The festival also heavily showcased the artwork of Rock Hill favorite Vernon Grant, the creator behind the Rice Krispies trio, Snap, Krackle and Pop. Grant’s renderings of Santa Claus and other holiday scenes adorned lampposts along Main Street as well as the walls of The Center for the Arts.
Ice sculptors carved an icy rendition of Grant’s Santa with a gnome sitting on his shoulder.
Cathy Murphy, an event organizer and Rock Hill downtown development manager, said the icy weather added to the festival’s theme. “It does make you feel more in the spirit of the season,” said Murphy.
She said next year she’s hoping to expand on the festival’s “quaint, old-fashioned” feel and to better cement alternatives should similar weather arise again.
The weekend’s wet and cold weather was a sharp contrast to Friday night, when temperatures lingered at a balmy 70 degrees for the festival’s annual parade featuring more than 80 floats and groups.

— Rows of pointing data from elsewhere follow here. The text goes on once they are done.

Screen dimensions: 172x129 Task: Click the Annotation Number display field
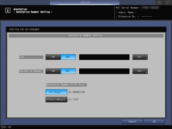click(104, 71)
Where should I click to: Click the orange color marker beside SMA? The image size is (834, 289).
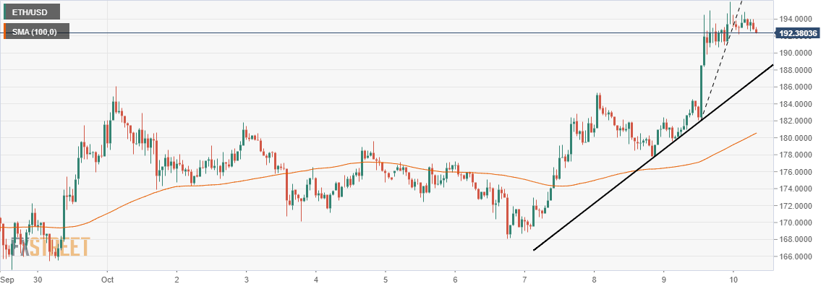click(x=4, y=32)
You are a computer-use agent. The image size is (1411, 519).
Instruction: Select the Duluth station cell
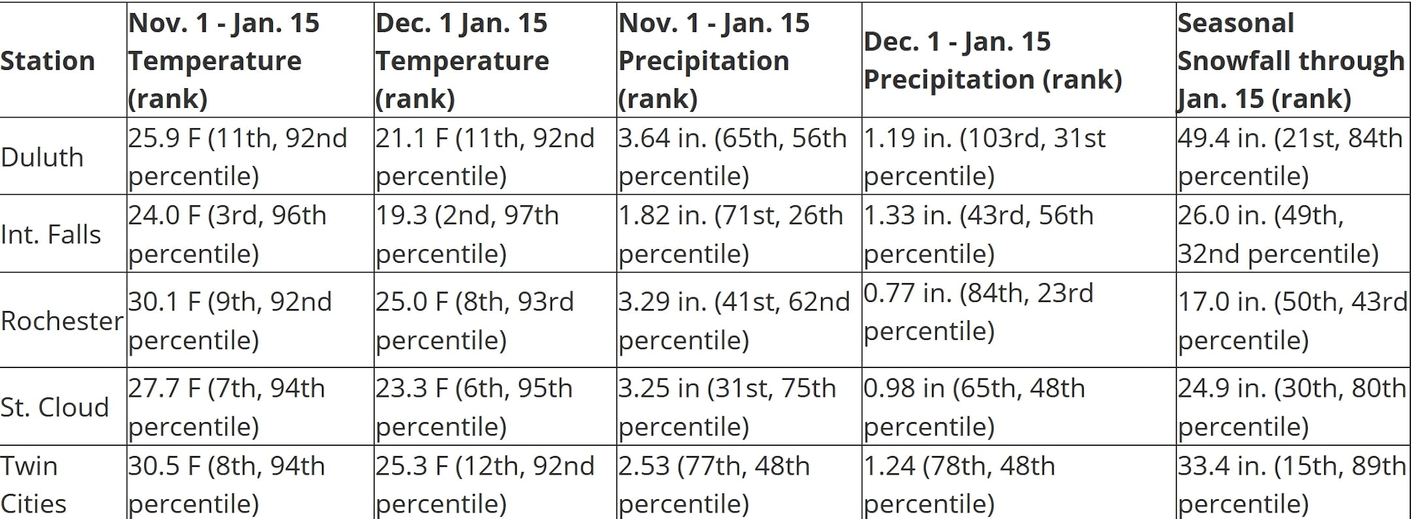[42, 158]
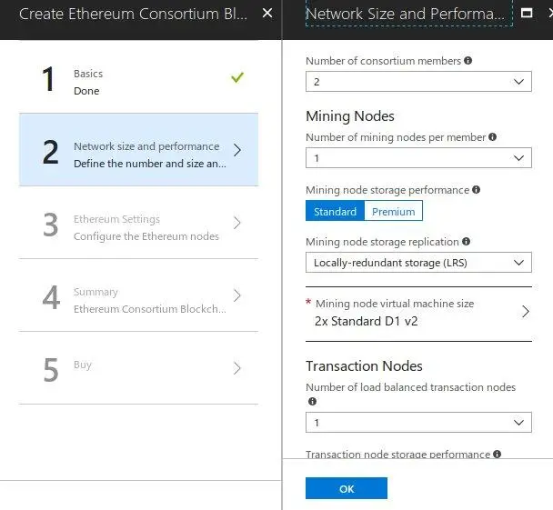Select Standard mining node storage performance
Viewport: 553px width, 510px height.
pos(335,211)
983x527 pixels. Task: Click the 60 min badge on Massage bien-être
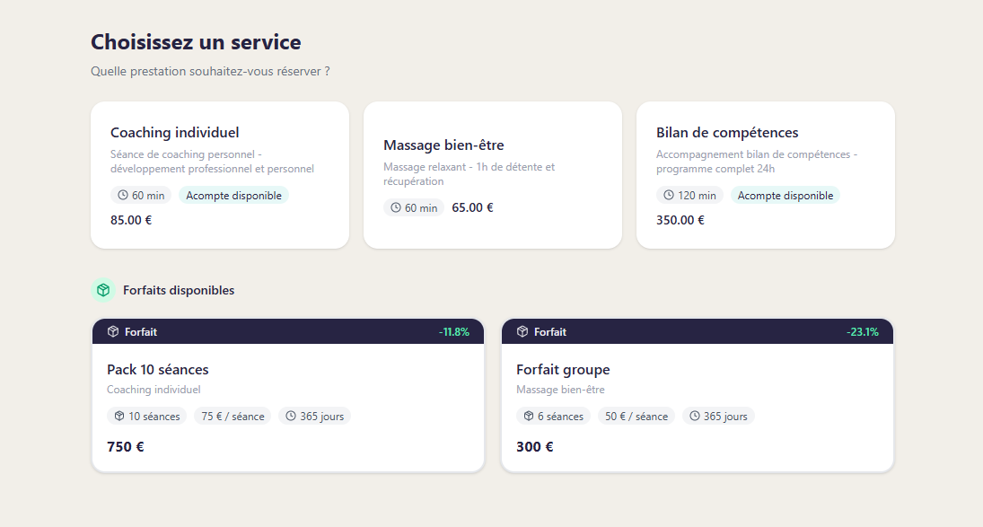point(414,206)
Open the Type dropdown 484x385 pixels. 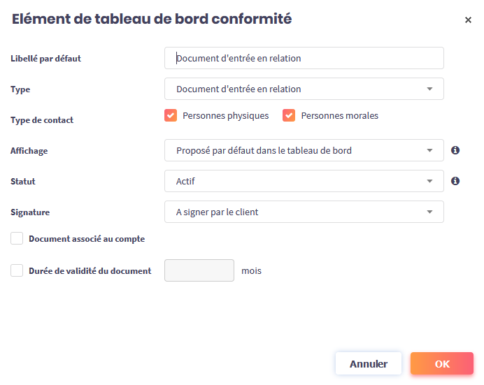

This year, organizers made it a point to make Santa’s workshop more accessible, moving it from the amphitheater to an outdoor tent. New lighting and signs also were added. The holiday market was also held in a heated tent.
Deannie Barr, the owner of Earth ’n’ Oats Soaps in Matthews, N.C., was one of several vendors participating in the festival’s market. Barr said business fluctuated throughout the three days she was stationed in the tent, but that overall she would be glad to come back next year.
Brittany Kelly, a mother of three from Rock Hill, appreciated the more accessible workshop and said that organizers did a better job this year of spreading out the plethora of events.
“I’m bummed to see so many things canceled, but I completely understand,” said Kelly, who is a regular Christmasville goer. Kelly attended the festival with her husband Michael, 1-year-old Mazie, 3-year-old Ella, and 7-year-old Lola.
Even though Lola accidentally smashed her finger during the weekend of the festival, the family still made sure to see Santa. “That’s all they cared about,” Kelly said.